Task prompt
Would you reproduce exactly, and only, the lines starting at the one with "Click checkmark next to Email Support" and ending at the last line of the data, with both included? Leave the pictures out.

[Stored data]
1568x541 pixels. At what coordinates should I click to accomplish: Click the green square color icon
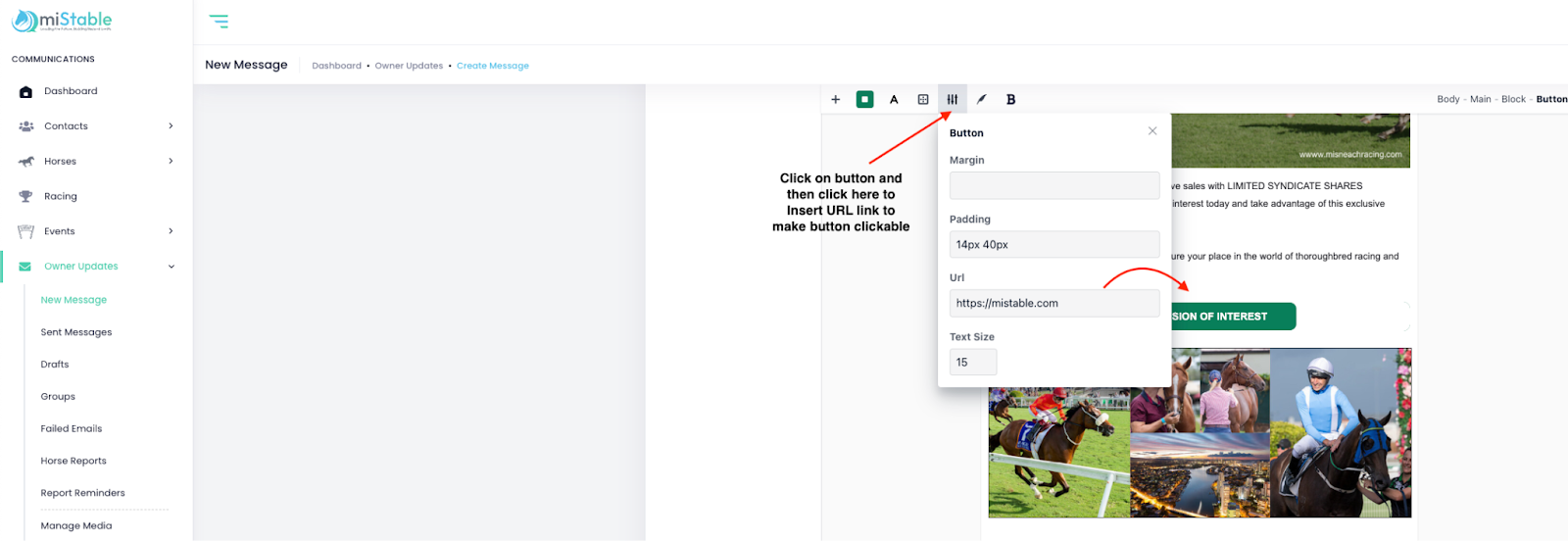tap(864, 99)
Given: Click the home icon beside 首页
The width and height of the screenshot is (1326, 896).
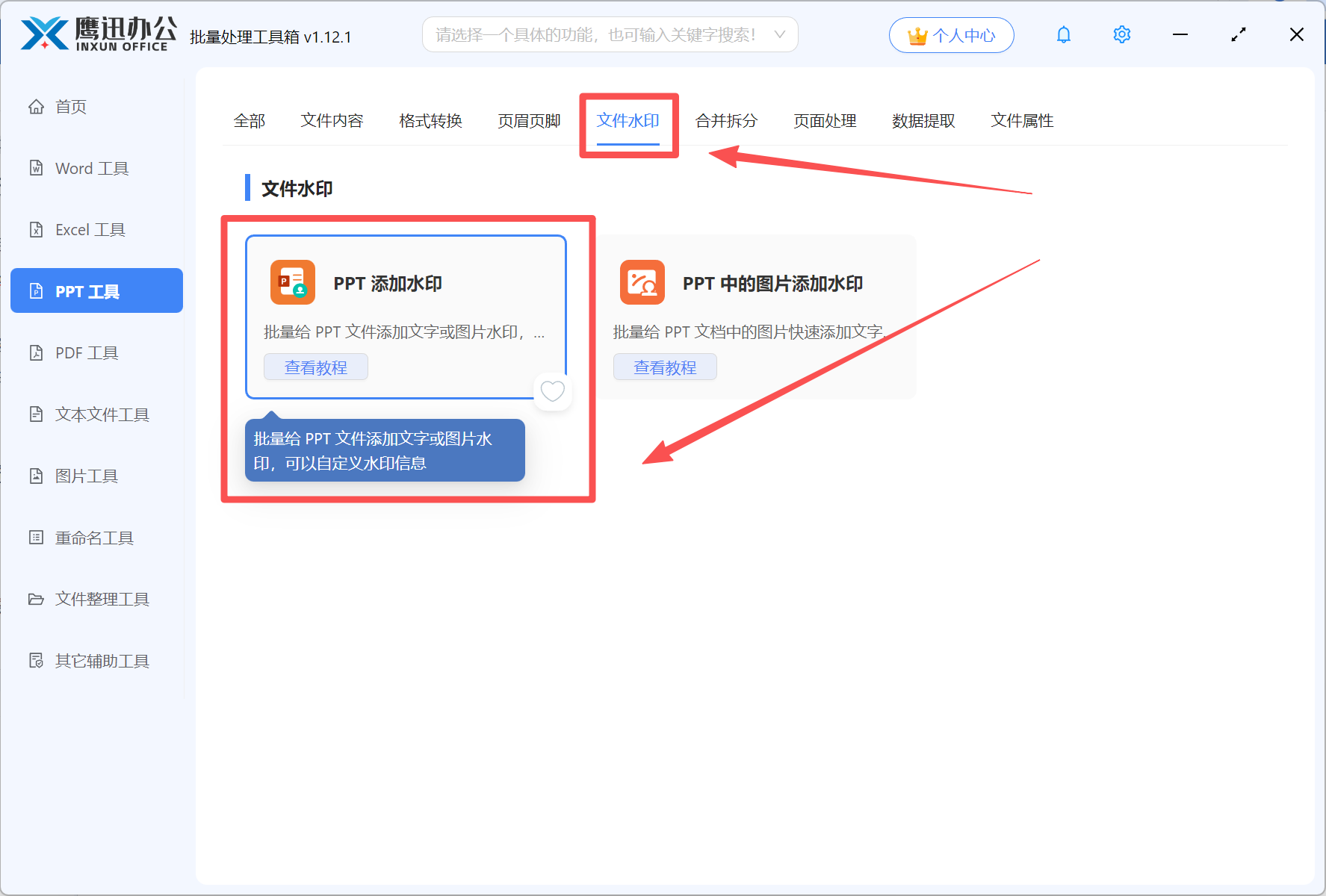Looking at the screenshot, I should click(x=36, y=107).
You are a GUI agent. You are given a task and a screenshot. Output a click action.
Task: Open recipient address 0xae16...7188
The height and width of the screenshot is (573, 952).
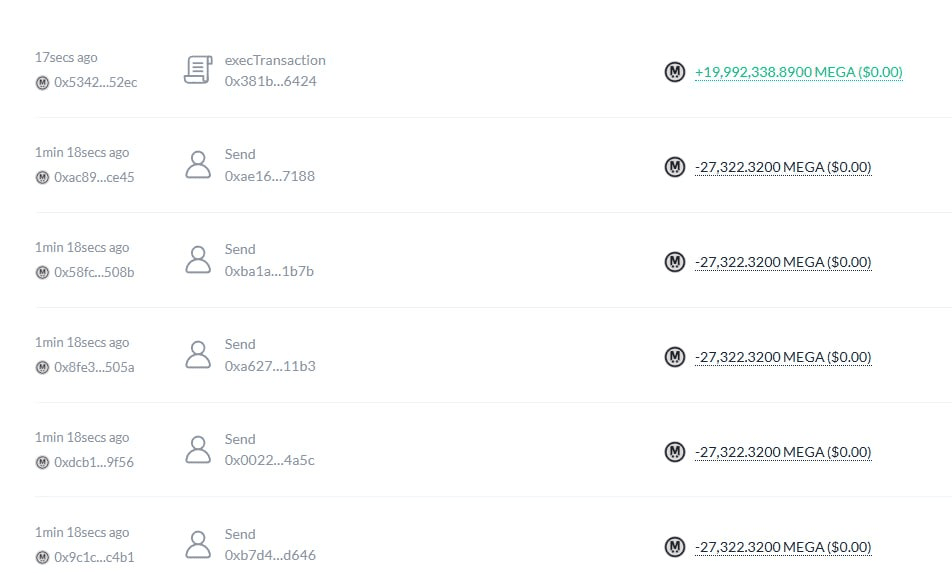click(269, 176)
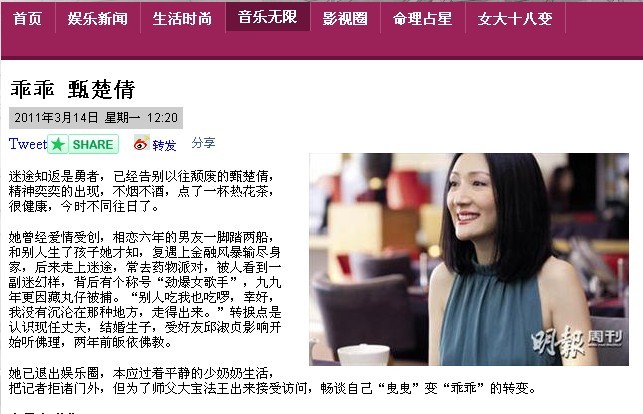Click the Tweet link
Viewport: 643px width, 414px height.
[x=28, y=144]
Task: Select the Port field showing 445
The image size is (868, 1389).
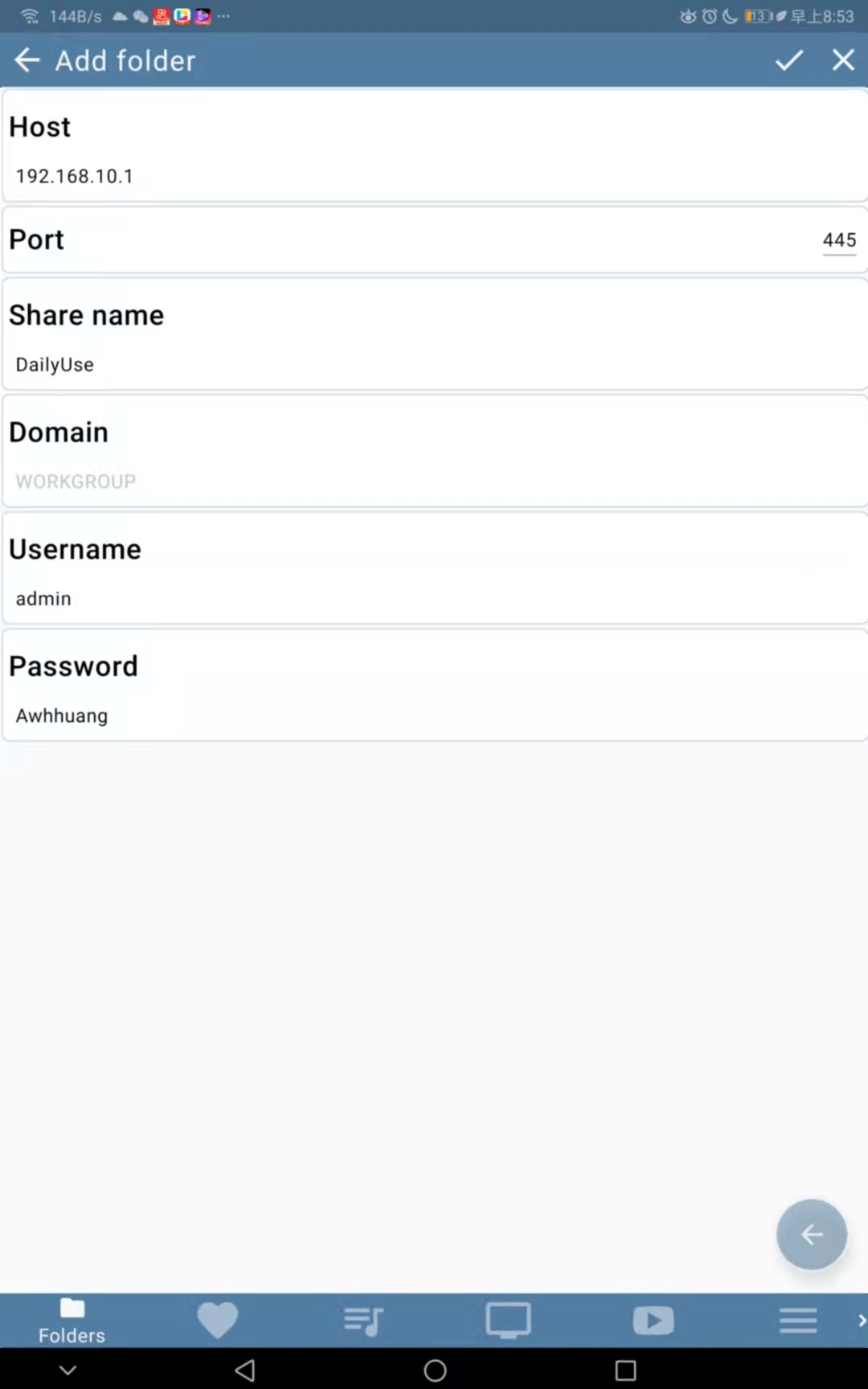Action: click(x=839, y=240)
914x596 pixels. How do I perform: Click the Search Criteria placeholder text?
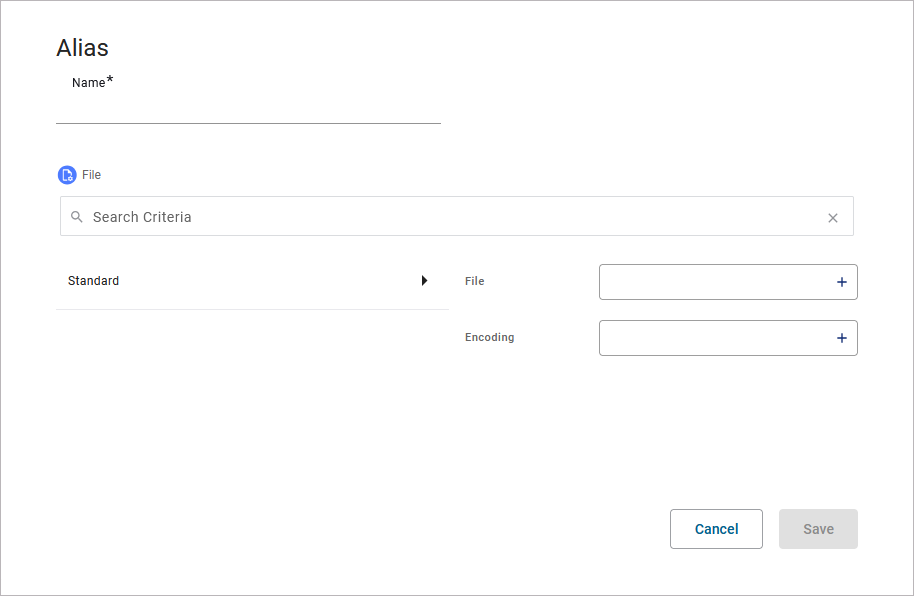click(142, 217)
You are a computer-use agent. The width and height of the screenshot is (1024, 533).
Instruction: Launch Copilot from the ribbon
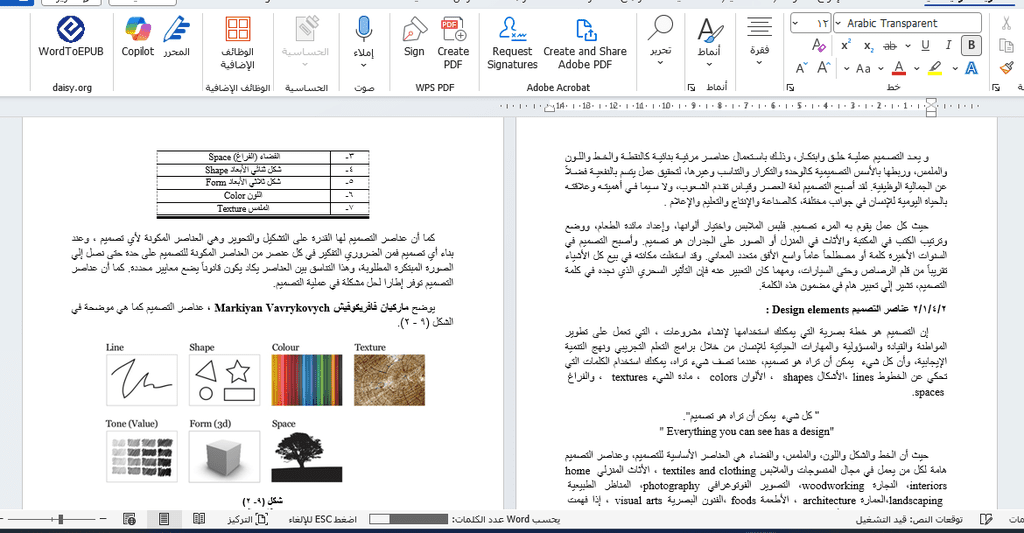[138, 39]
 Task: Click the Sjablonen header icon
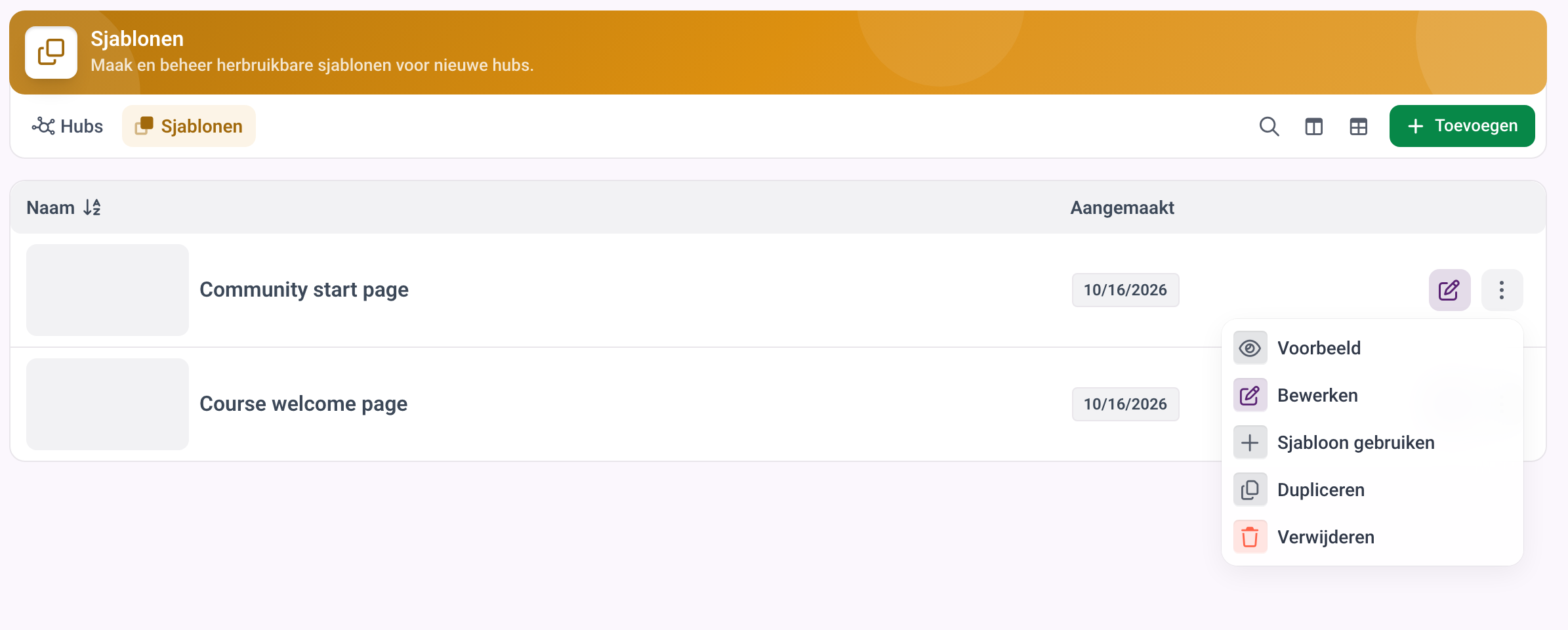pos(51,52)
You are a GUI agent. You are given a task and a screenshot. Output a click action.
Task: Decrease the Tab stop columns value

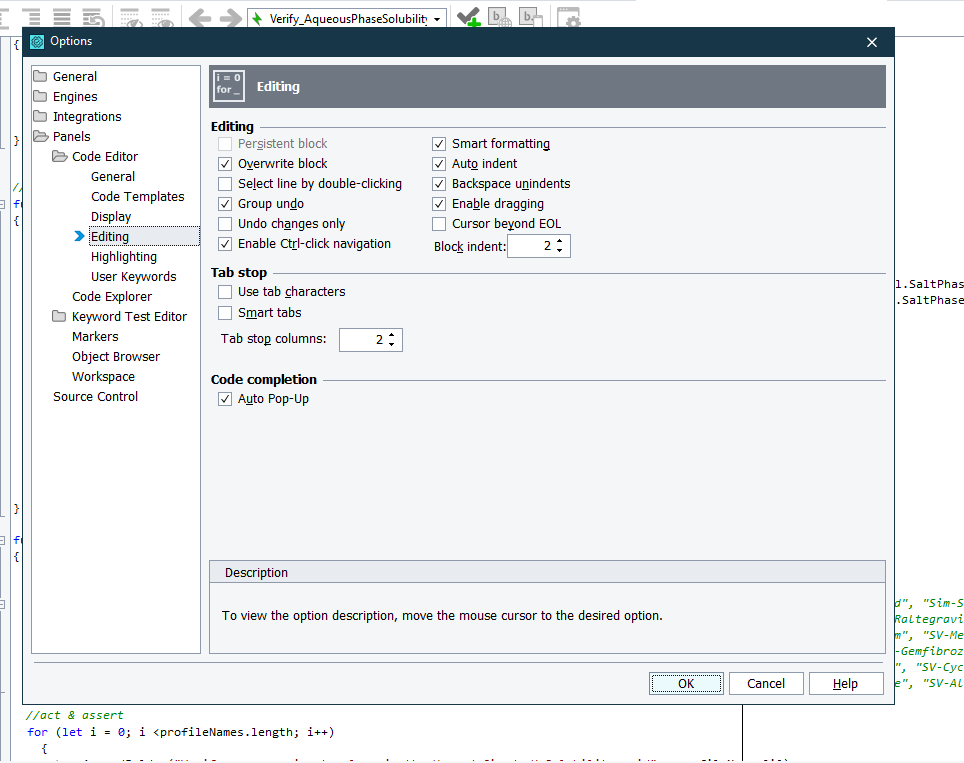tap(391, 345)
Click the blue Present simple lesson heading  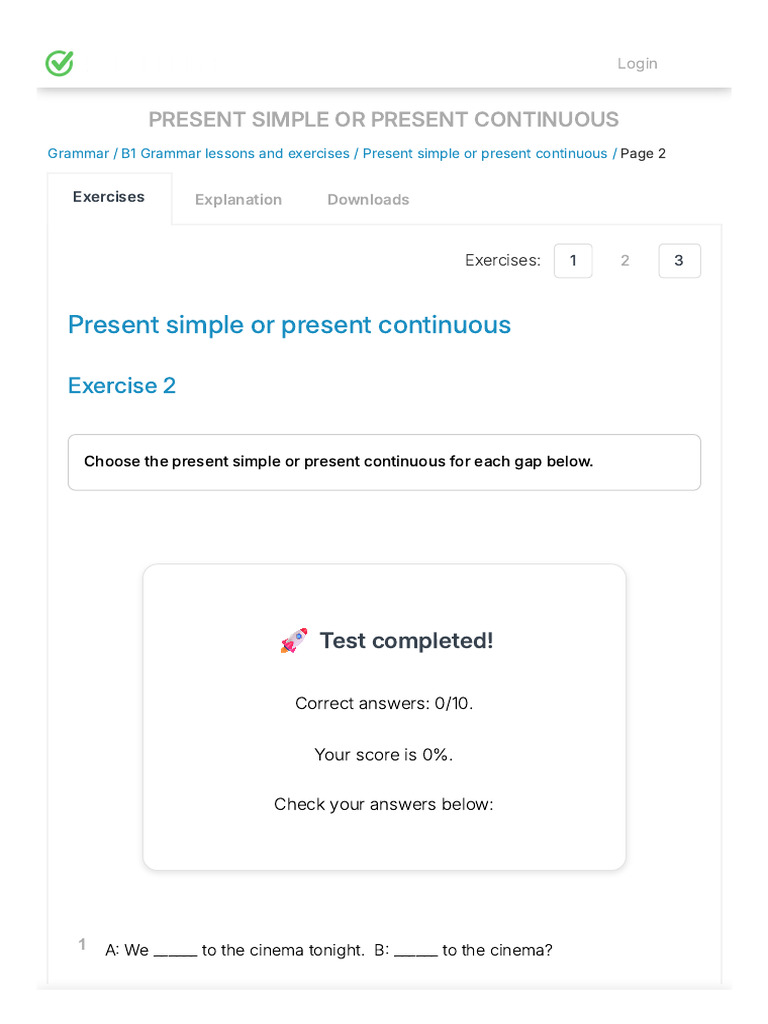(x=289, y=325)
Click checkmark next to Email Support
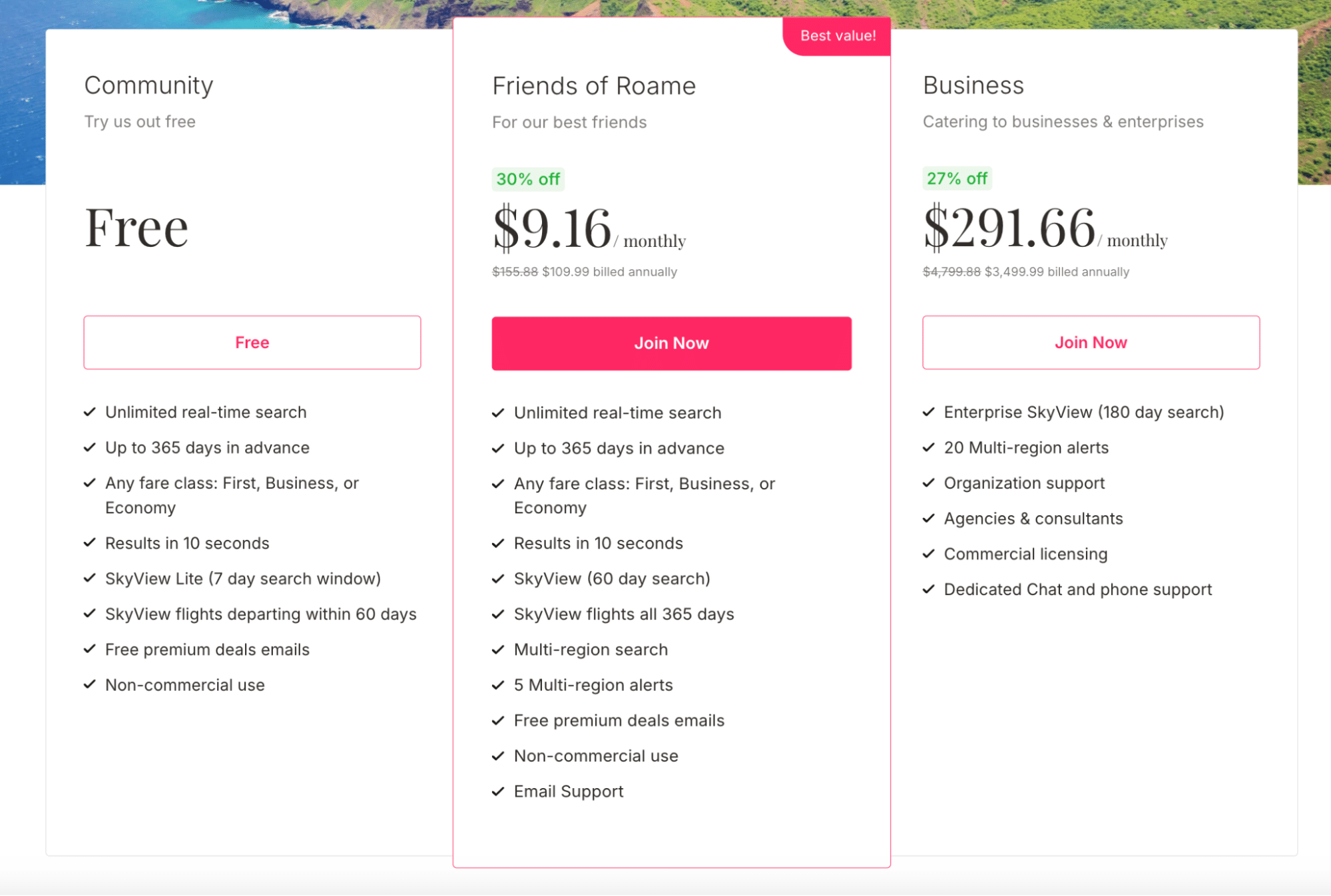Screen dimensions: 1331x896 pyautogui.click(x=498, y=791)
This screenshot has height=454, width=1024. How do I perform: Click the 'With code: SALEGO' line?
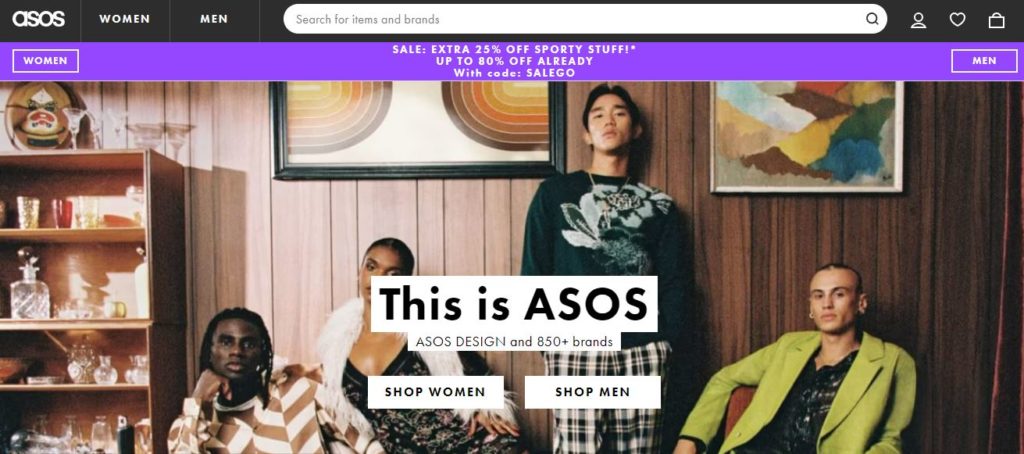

Solution
Click checkmark next to Email Support
Screen dimensions: 1331x896 pyautogui.click(x=498, y=791)
This screenshot has height=454, width=1024. How do I perform: Click the 'With code: SALEGO' line?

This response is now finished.